Page excerpt:

────────

I am trying to live a creative, honest, compassionate life.  It is no easy thing to struggle against myself and all the years of lies that I thought were my story.  It is no easy thing to be open, always open, so that I may pierce myself to the core, or allow others to pierce, because being open is the only way I can be honest, because closing off, hiding, protecting, defending, these only cut me off from myself and from whatever it is that lends me creativity and lets me see beauty.


I'm not the story you told me, but I am not the story I've been writing, either.  I'm changing the plot an inch at a time, a painful, slow, impossible inch at a time and I wonder how many more inches until I am living the life I seek instead of the life I let you shape out of stone and bars and thorns and shit.

I am trying to see more than what is commonly seen of this world, to look beyond the flat, hard, ugly surface to the rippling, effervescent, ever changing maelstrom that is the heart of the speck of the great big bang that rushes out into a Universe before it curls up into itself and re-imagines its creation, poor old Micheal Finnegan, begin again.

────────

Listed records:
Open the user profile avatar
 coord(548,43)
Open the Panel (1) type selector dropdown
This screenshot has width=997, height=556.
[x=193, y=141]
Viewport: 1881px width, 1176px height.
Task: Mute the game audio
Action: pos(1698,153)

────────

Complete the following:
1. In the essay excerpt, which four things does the writer say "only cut me off from myself"?
2. Can you carry the essay excerpt forward, picking up right after its final sentence?
The items have no connection to the essay excerpt.

Written answers:
1. closing off, hiding, protecting, defending

2.
I am trying to see that the angry people are tender and sore and fierce about their soreness and the bitter people are frightened and lost and angry about their lostness, and that we're all of us feeling out of control and cut off and cut loose and like we missed out on something better, some vague something better that we keep hearing about everyone else having but can't quite grasp ourselves.

Because despite what you tried to make me over into, I AM a compassionate being, an angry and scared and hurt and scarred and lost and beautiful and damaged being, so much more than you could have ever imagined me to be and so much less than I may once have been when I was sound and whole, but that's not the me I am any more, you tore her to pieces so you could remake her into the image you thought she should be, into what you imagined she ought to be, all the while telling her how imperfect she was without also mentioning that it is our very imperfections that make us so mighty good and powerful and wonderful and godlike.

I wasn't my one cousin, blonde and perfect and pretty and smart and graceful and stylish,  I wanted to sail boats and climb trees and ride horses, but not how she rode horses with precision and poise in a top hat and the Olympics wanted me, no, I wanted to ride horses in the woods and along winding roads and into the dining room and without saddles or bits or anything but the agreement that we were going together in some direction, both half-wild and completely free to chase the wind if we pleased.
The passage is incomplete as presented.